About The Song

This is the first song and title track to Joel’s breakthrough album, which he released after signing with Columbia Records. His first album was released by Family Records in 1971, and the contract Joel signed to get that deal came back to haunt him. As is often the case with young musicians, Joel did not understand the contract, and it bound him “for life” to the label. Joel was forced to pay royalties to Family for years after breaking the deal and signing with Columbia.

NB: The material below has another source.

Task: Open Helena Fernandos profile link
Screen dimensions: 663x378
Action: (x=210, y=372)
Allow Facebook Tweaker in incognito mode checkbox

This was inspired by Joel’s experiences playing at The Executive Room, a piano bar in Los Angeles. He worked there for six months in 1972 after his first solo album, Cold Spring Harbor, tanked. The characters in the song are based on real people Joel encountered while working at The Executive Room.
The “waitress practicing politics” is Elizabeth Weber, who ended up becoming his first wife when Joel married her in 1973 (they divorced in 1982).
Joel played under the name Bill Martin, which explains why the patrons in the song call him Bill. Martin is his middle name.
Joel recalled to the Metro newspaper July 6, 2006 his time playing at The Executive Room: “It was a gig I did for about six months just to pay rent. I was living in LA and trying to get out of a bad record contract I’d signed. I worked under an assumed name, the Piano Stylings of Bill Martin, and just bulls–ted my way through it. I have no idea why that song became so popular. It’s like a karaoke favorite. The melody is not very good and very repetitious, while the lyrics are like limericks. I was shocked and embarrassed when it became a hit. But my songs are like my kids and I look at that song and think: ‘My kid did pretty well.'”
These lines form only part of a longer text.